Po wczorajszym czyszczeniu i dzisiejszej regulacji roweru postanowiłem sprawdzić, czy moim rowerem GT da się jeździć czy też konieczny jest profesjonalny serwis.
Miałem jechać do Puszczy i ponownie poszukać wieży obserwacyjnej koło Czarnego Stawu, niestety zdecydowałem się na terenowy skrót przez ogródki działkowe. W pewnym momencie przejechałem przez rozbite szkło i pomyślałem sobie, że mogę złapać gumę. Chwilę później usłyszałem syczące powietrze i w kilka sekund zamiast tylnego koła miałem flak. Winny okazał się jednak gwóźdź a nie szkło, zatrzymałem się i bardzo szybko wymieniłem gumę, natomiast okazało się, że mam mega problem z napompowaniem koła.
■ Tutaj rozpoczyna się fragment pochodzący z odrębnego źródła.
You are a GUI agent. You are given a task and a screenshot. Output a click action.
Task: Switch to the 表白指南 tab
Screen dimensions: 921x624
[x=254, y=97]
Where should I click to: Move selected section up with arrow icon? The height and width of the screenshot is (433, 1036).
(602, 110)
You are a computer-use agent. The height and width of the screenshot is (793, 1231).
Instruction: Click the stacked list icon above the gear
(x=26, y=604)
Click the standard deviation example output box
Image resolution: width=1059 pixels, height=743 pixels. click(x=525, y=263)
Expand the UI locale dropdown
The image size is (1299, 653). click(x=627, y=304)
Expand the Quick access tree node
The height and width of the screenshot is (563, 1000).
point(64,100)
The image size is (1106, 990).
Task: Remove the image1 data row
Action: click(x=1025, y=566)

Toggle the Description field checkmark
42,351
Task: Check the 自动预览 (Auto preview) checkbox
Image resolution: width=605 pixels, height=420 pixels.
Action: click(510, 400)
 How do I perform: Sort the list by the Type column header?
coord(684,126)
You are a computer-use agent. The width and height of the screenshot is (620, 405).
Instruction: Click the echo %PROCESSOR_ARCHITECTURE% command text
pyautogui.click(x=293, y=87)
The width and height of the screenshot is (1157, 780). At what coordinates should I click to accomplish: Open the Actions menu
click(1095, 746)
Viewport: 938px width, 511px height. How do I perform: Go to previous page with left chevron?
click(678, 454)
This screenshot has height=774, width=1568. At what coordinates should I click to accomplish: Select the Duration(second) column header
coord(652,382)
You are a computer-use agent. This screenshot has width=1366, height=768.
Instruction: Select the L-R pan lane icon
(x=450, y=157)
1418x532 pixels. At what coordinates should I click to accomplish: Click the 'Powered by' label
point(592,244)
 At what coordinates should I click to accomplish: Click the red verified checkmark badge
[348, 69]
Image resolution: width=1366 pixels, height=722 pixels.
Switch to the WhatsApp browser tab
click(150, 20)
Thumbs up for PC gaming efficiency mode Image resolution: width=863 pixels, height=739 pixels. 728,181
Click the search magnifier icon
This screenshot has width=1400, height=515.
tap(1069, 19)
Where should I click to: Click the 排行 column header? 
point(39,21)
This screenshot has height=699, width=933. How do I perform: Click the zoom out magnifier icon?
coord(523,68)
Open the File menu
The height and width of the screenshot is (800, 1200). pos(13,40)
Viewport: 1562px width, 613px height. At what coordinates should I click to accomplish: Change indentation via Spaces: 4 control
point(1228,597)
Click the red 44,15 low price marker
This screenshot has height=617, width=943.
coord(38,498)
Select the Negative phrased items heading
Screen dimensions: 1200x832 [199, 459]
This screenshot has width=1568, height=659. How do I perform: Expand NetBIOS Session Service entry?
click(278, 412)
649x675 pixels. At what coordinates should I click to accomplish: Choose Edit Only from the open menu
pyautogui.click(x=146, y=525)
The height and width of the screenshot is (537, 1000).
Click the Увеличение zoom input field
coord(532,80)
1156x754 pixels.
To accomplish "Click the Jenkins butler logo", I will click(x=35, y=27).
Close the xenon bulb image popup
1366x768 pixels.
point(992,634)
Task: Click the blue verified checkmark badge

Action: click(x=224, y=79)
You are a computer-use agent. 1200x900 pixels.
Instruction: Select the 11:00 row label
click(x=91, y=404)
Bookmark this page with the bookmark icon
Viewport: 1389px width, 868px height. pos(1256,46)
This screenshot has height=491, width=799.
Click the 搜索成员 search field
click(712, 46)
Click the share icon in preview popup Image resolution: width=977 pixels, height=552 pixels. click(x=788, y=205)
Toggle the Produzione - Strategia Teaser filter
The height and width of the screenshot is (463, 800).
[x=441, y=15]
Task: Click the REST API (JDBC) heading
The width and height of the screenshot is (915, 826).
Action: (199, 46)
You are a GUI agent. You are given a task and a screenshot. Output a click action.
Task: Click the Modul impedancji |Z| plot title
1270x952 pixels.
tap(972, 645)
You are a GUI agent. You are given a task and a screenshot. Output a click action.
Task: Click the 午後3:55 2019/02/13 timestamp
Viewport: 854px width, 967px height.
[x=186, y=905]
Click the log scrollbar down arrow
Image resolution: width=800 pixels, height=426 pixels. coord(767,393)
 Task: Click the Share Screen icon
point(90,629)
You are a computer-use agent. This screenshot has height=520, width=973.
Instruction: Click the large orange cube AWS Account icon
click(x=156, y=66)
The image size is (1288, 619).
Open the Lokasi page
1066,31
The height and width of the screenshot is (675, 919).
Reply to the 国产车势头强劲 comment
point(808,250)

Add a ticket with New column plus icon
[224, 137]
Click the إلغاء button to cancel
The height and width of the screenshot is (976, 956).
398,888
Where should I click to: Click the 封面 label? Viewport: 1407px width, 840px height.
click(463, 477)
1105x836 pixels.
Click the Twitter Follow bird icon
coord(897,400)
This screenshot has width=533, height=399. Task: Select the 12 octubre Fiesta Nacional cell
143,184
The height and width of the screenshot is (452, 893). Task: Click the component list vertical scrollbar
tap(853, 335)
Pompka kupiona w Decathlonie okazała się do niczego i męczyłem się z pompowaniem koła chyba z 10 minut, gdy się końcu z tym uporałem stwierdziłem, że nie ma sensu jechać już do Puszczy i ulicą Chodenicką i Karosek dojechałem pod cmentarz ruszyłem nową drogą na Osiedle Niepodległości. Na osiedlu zdecydowałem się sprawdzenie ścieżki która jak się okazało wróciłem na ogródki działkowe gdzie znowu musiałem podjeżdżać pod górę - tym razem ścieżką terenową. Dalej już tradycyjnie Górnym Gościńcem do domu.
Wycieczka nie udana, cel nie osiągnięty, trzeba będzie kupić nową dętkę i nową - lepszą pompkę dobrze, że takie problemy nie przydarzyły mi się w niedzielę.